I have been tackling some more significant glossary entries in between some heavier research and thinking which is going on in the day job right now . This is one on central banks, which is a matter of some significance in modern economics for the reasons I note in the post:
Central banks are created by governments to:
- Issue currency;
- Operate as a reserve bank i.e. to be the banker to the commercial banks operating within a jurisdiction;
- Regulate some or all of the financial sector within the jurisdiction, and at a minimum its commercial banks and other major financial institutions;
- Manage monetary policy (both conventional monetary policy and unconventional monetary policy).
Most central banks are structured to be institutionally independent of the government that appoints the members of its Board and key committees, but almost all governments also retain powers to overrule the central bank and its decision making if they deem it appropriate. This provision is included in The Bank of England Act 1998. The degree to which impendence is constrained as a result is always open to question. The existence of such rules does undoubtedly allow a government to exert pressure on supposedly independent central bankers.
----
### EXERCISE TASKS
#1 According to the passage on central banks, which act of law includes the provision that lets a government overrule its central bank?
#2 Retype the passage on central banks, everything from "I have been" down to "unconventional monetary policy).".
The entries that come next aren't needed for anything here.

### ENTRIES PROVIDED
----
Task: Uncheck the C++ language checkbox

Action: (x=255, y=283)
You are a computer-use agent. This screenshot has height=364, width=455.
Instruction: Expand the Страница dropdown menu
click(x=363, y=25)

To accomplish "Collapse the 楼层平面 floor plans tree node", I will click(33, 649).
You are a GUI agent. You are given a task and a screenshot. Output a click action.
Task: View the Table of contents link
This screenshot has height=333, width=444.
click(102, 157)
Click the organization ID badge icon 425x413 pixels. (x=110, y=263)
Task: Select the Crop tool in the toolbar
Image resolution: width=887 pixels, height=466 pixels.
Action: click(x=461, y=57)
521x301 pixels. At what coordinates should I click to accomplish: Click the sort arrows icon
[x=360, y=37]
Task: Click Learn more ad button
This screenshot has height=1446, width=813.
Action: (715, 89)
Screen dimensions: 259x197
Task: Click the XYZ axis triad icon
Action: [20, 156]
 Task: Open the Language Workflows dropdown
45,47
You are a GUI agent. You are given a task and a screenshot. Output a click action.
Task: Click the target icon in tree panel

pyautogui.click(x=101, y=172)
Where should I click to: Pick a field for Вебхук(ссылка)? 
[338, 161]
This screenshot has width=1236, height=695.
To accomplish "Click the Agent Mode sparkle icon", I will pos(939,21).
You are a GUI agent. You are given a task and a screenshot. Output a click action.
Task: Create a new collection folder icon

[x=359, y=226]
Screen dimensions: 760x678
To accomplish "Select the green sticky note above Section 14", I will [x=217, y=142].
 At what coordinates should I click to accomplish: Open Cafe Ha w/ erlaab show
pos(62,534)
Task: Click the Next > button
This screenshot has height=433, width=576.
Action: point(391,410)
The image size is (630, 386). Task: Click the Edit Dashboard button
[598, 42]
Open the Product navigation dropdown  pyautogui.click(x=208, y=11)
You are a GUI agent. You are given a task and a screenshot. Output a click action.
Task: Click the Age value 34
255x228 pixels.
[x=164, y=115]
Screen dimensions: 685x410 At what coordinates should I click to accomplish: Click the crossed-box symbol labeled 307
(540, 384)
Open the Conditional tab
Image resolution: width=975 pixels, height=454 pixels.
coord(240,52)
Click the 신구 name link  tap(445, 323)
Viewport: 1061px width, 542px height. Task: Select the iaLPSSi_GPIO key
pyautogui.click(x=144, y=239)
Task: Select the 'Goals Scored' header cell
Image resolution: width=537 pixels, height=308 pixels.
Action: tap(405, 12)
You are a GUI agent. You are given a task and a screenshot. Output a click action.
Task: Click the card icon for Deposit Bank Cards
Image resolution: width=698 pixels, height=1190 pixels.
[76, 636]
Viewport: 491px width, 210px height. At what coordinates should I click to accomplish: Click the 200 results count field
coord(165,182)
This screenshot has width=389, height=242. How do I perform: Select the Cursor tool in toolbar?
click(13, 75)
----
### SOLUTIONS TO EACH TASK
#1 The Bank of England Act 1998.

#2
I have been tackling some more significant glossary entries in between some heavier research and thinking which is going on in the day job right now . This is one on central banks, which is a matter of some significance in modern economics for the reasons I note in the post:
Central banks are created by governments to:
- Issue currency;
- Operate as a reserve bank i.e. to be the banker to the commercial banks operating within a jurisdiction;
- Regulate some or all of the financial sector within the jurisdiction, and at a minimum its commercial banks and other major financial institutions;
- Manage monetary policy (both conventional monetary policy and unconventional monetary policy).